The next project, the building of the chicken coop, is pretty much the same story, with Bryan saying things like, “Cut me a two-by-four at 37 and … where’d you go?”

Where’d I go? Well, duh, I had to go inside to check out the test shots on the big screen, to see if my resolution and aspect ratio were where I want them to be. My brother knows a lot about how to, you know, do things, but he isn’t quite up to speed when it comes to screwing around on the nonessential activities that grind all progress to a halt. Still, he’s trying his best.

As of this writing, I now have a full week’s worth of project footage, all sped up. And in watching it, I’ve discovered that time-lapse movies are not only fun – they also can be educational. I’ve learned some very important things about myself while watching our super-condensed workweek.

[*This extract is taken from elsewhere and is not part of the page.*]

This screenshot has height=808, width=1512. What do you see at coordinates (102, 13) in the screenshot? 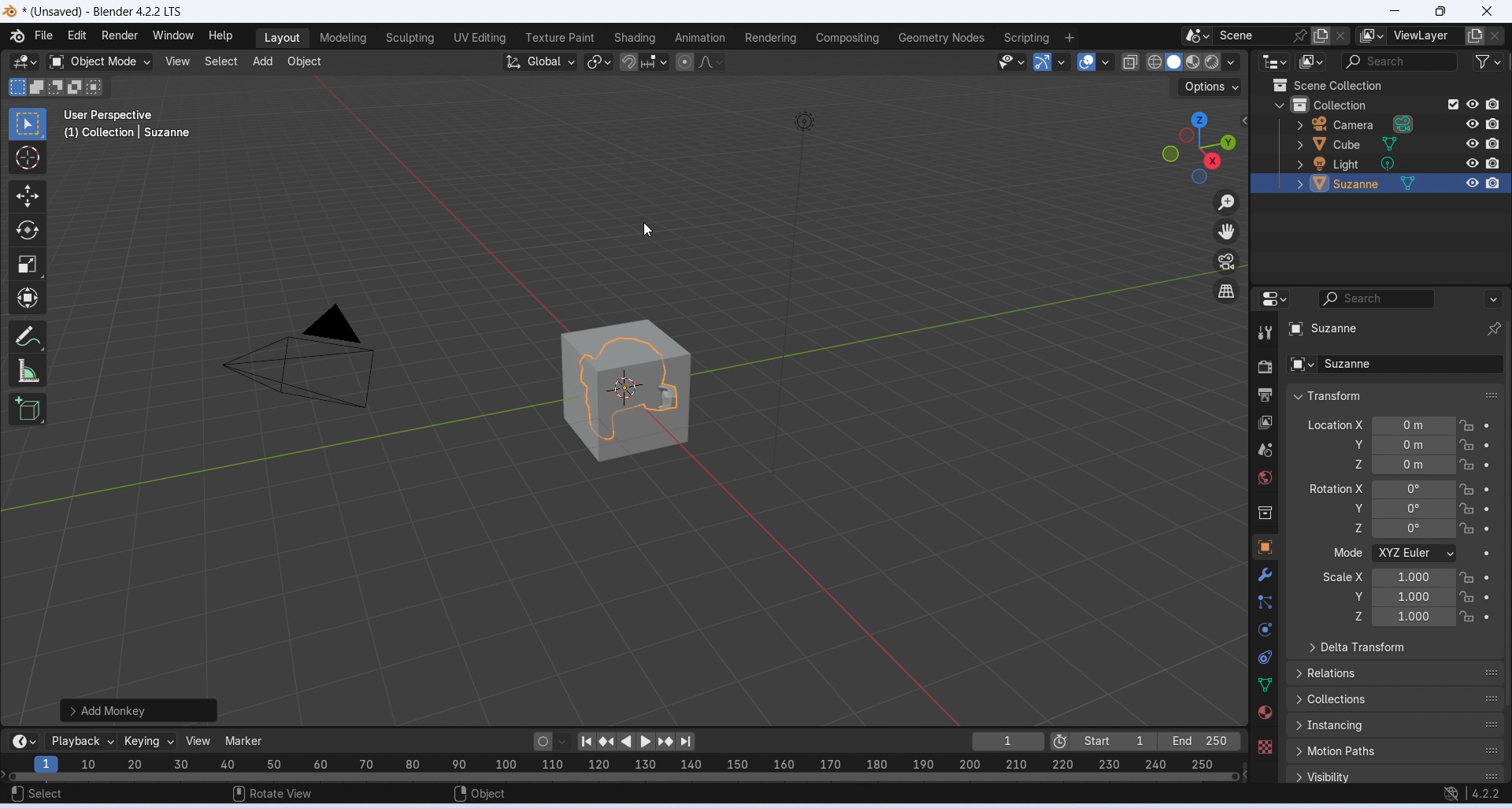
I see `* (Unsaved) - Blender 4.2.2 LTS` at bounding box center [102, 13].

• I prefer to work while sitting down, even when the task at hand isn’t sit-down friendly. Using the table saw, for instance.

• If I can’t sit down, I do a lot of leaning.

• When sitting or leaning isn’t available, I stand with my arms folded across my chest.

• I wore the same shirt for the entire week.

Just because the big projects are mostly done doesn’t mean the time-lapse opportunities are behind me. Oh no. In fact, I’ve actually been taking a time-lapse video of me, at my desk, writing this column.

My initial review of this footage shows that column-writing provides the perfect opportunity for the things I seem to do best: sitting, leaning and arm-folding.

Only in this case … all at the same time.